Michel Barnier n’a pas attendu les derniers sondages pour comprendre le piège dans lequel il risquait de s’embourber très vite. De l’Assemblée nationale, où les oppositions s’en donnent à cœur joie pour torpiller les lois de finances et de financement de la Sécurité sociale sans que le « socle commun » supposé le soutenir accuse une grande résistance ni un grand esprit d’équipe, il n’a rien à attendre de bon. De l’opinion publique, qui lui réservait au début bon accueil eu égard aux conditions acrobatiques de sa nomination, il a désormais tout à redouter : l’indulgence est en train de se muer en incompréhension.
Dans le baromètre mensuel de l’IFOP pour le Journal du dimanche publié le 20 octobre, le premier ministre ne compte plus que 40 % de satisfaits (– 5 points), contre 60 % de mécontents (+ 5 points). Dans le sondage Harris Interactive pour LCI divulgué le 25 octobre, sa cote de confiance tombe à 39 % (– 5 points), pas très loin de celle du président de la République (35 %), qui accuse des records d’impopularité.

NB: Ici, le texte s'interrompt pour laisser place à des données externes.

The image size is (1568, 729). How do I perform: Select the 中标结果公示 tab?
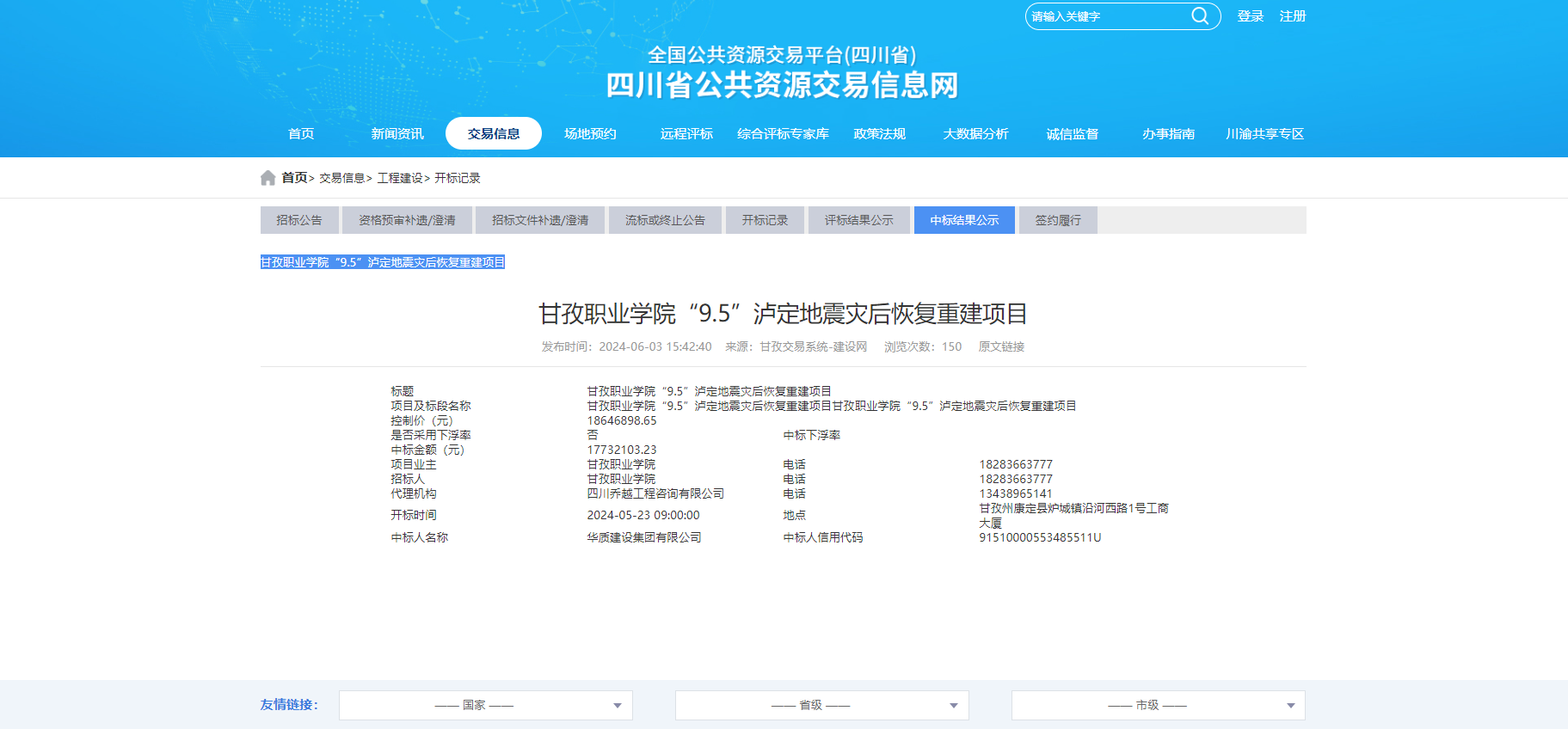coord(963,220)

Tout se passe comme si les deux têtes de l’exécutif engagées dans une inédite « coexistence exigeante », selon les termes d’Emmanuel Macron, étaient mises dans le même sac, coresponsables du malheur actuel, le chef de l’Etat pour avoir vidé les caisses, le premier ministre pour vouloir les remplir à coups de hausses d’impôts et de coupes dans les dépenses publiques. La brusque redécouverte des fragilités budgétaires dont souffre le pays depuis des décennies contribue à morceler le corps social en autant de corporatismes montés sur ses ergots : pas touche au grisbi – enfin, pour ce qu’il en reste ! L’inventivité fiscale dont fait preuve la représentation nationale ces derniers jours ne contribue pas à décrisper l’atmosphère.
Réforme, un mot devenu suspect
Après avoir joué la carte de l’homme de bonne volonté, qui « ne s’est pas roulé par terre pour être premier ministre », mais a une expérience à faire valoir au service de la France, l’hôte de Matignon est obligé d’embrayer au plus vite pour ne pas perdre le peu d’oxygène qui lui reste. A coup de confidences distillées dans la presse, Michel Barnier commence à se projeter dans l’avenir. Il souhaite s’inscrire dans « une trajectoire de réformes allant jusqu’en 2029 ». L’échéance correspond à la date à laquelle la France est supposée avoir ramené son déficit public sous la barre des 3 % du produit intérieur brut. Elle a l’avantage de ne pas prendre de front tous ceux qui, dans le bloc central, s’écharpent déjà en vue de la présidentielle de 2027.